## ASSIGNMENT
Starting at the line that contains "At what coordinates", return every line through the end of the data exactly, without pictures.

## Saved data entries
------------------------------------------------------------------------

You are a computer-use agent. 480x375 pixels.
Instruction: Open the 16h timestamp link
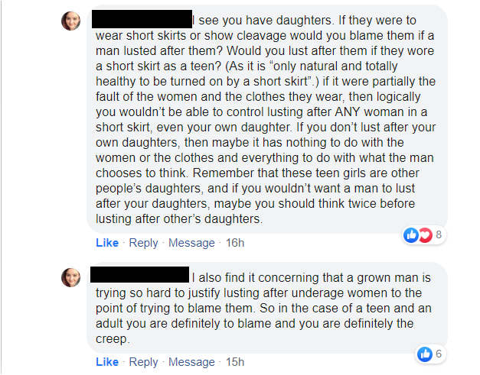pyautogui.click(x=235, y=243)
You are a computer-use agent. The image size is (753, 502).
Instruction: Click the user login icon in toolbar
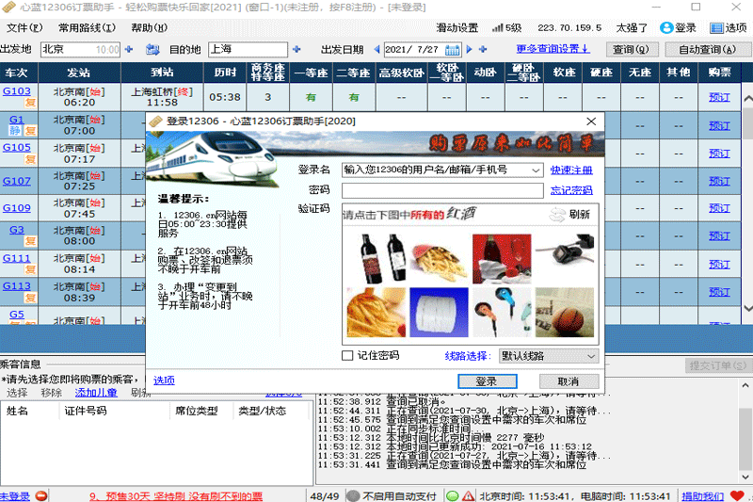tap(666, 28)
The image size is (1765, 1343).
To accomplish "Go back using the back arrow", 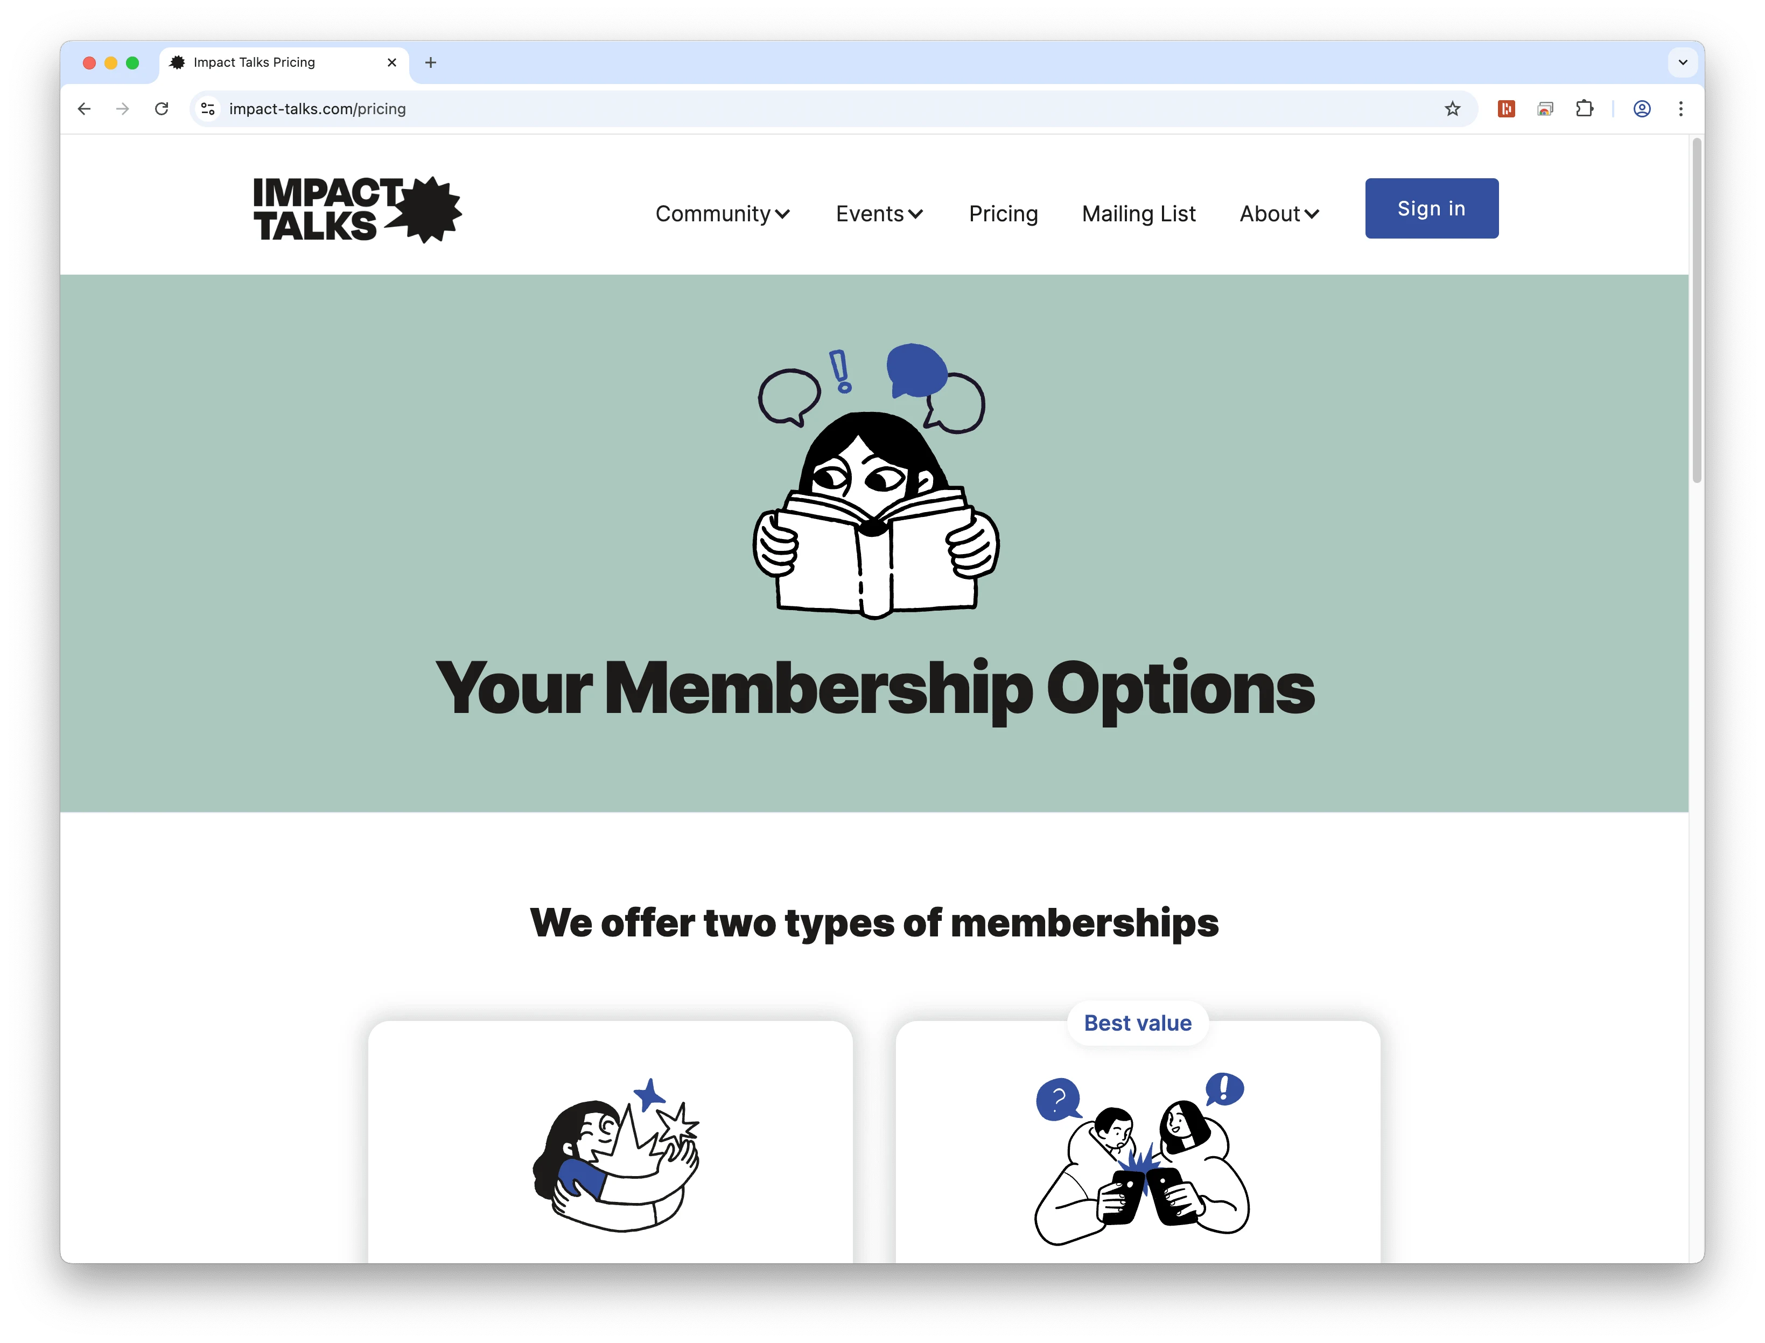I will 84,109.
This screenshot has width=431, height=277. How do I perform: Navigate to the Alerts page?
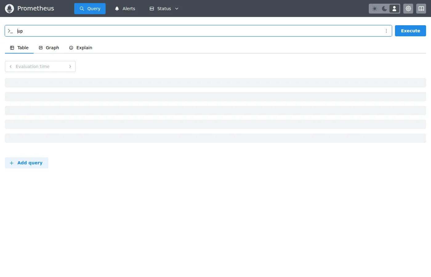125,9
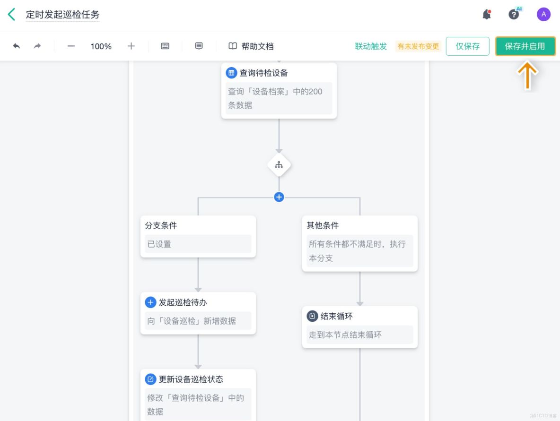Click the 100% zoom level display
The image size is (560, 421).
[x=100, y=46]
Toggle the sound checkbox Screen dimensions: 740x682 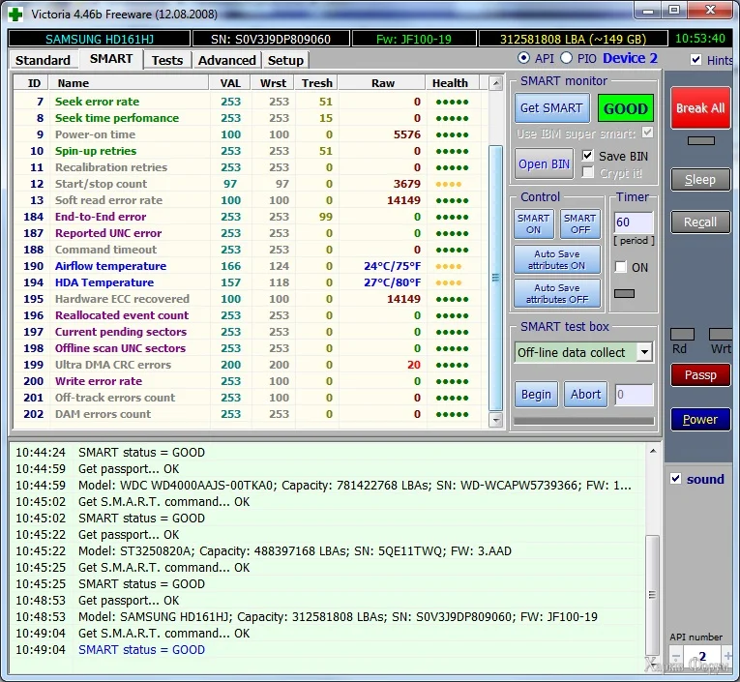pos(676,479)
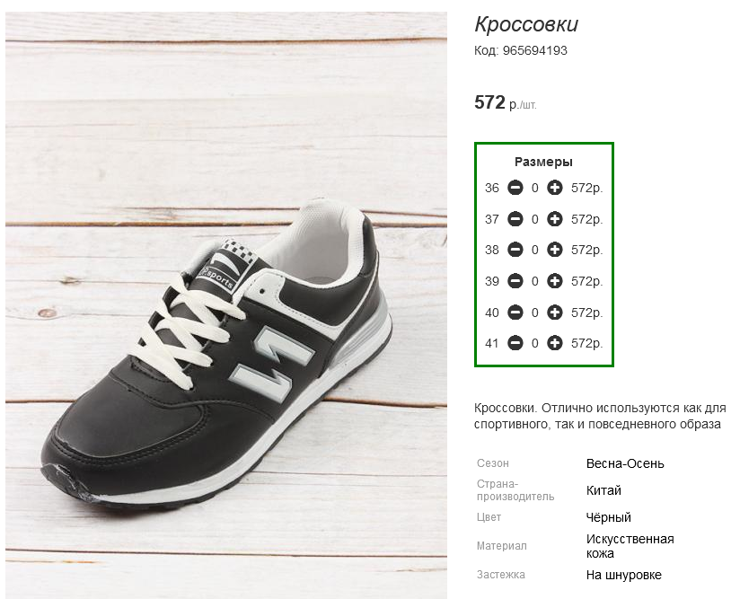This screenshot has height=599, width=740.
Task: Click the Кроссовки product title
Action: click(x=526, y=24)
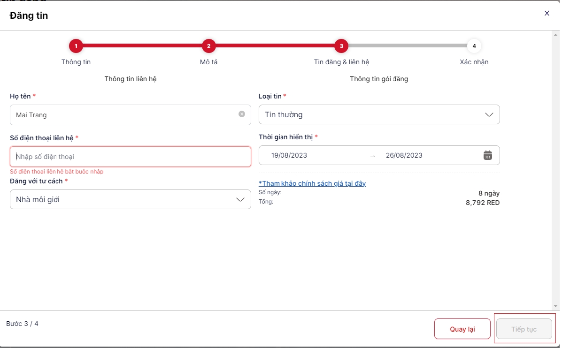Click into the Họ tên text field
The width and height of the screenshot is (562, 348).
124,115
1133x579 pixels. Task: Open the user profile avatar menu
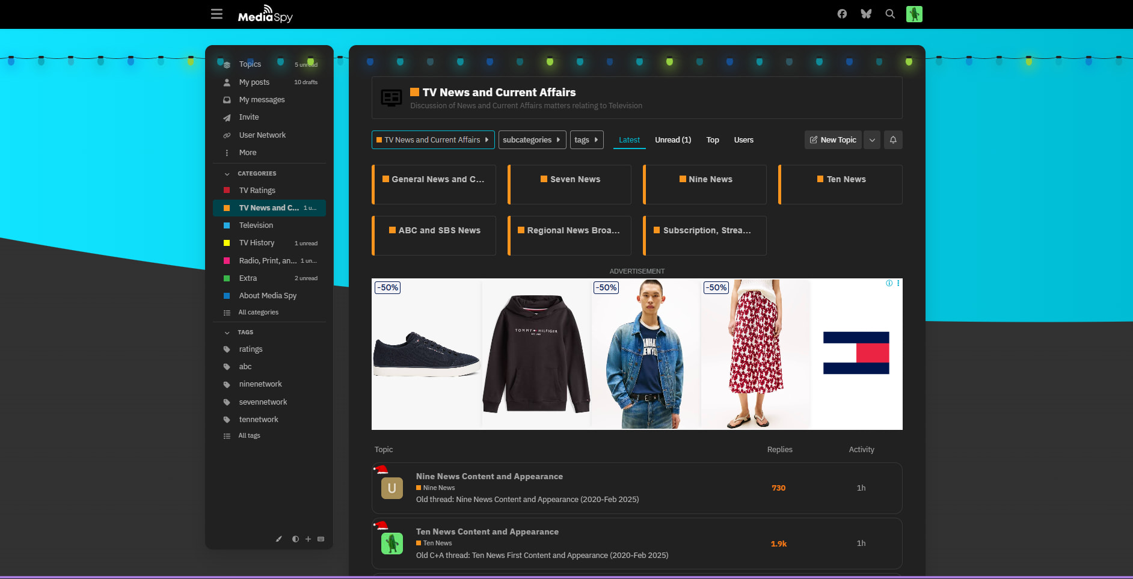tap(914, 14)
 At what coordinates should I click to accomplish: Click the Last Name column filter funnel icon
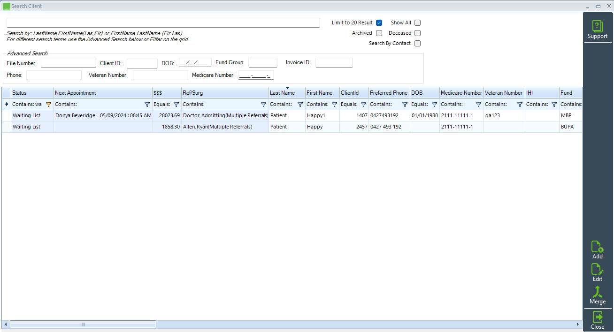point(300,105)
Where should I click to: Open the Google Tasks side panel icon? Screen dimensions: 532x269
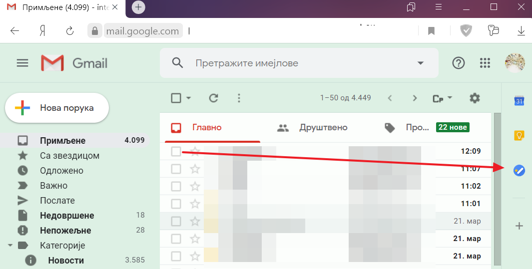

------------------------------------------------------------------------

## RESPONSE TO THE EXERCISE
 At what coordinates should I click to accomplish: Click the Last Name column filter funnel icon
point(300,105)
Where should I click to: Open the Google Tasks side panel icon? Screen dimensions: 532x269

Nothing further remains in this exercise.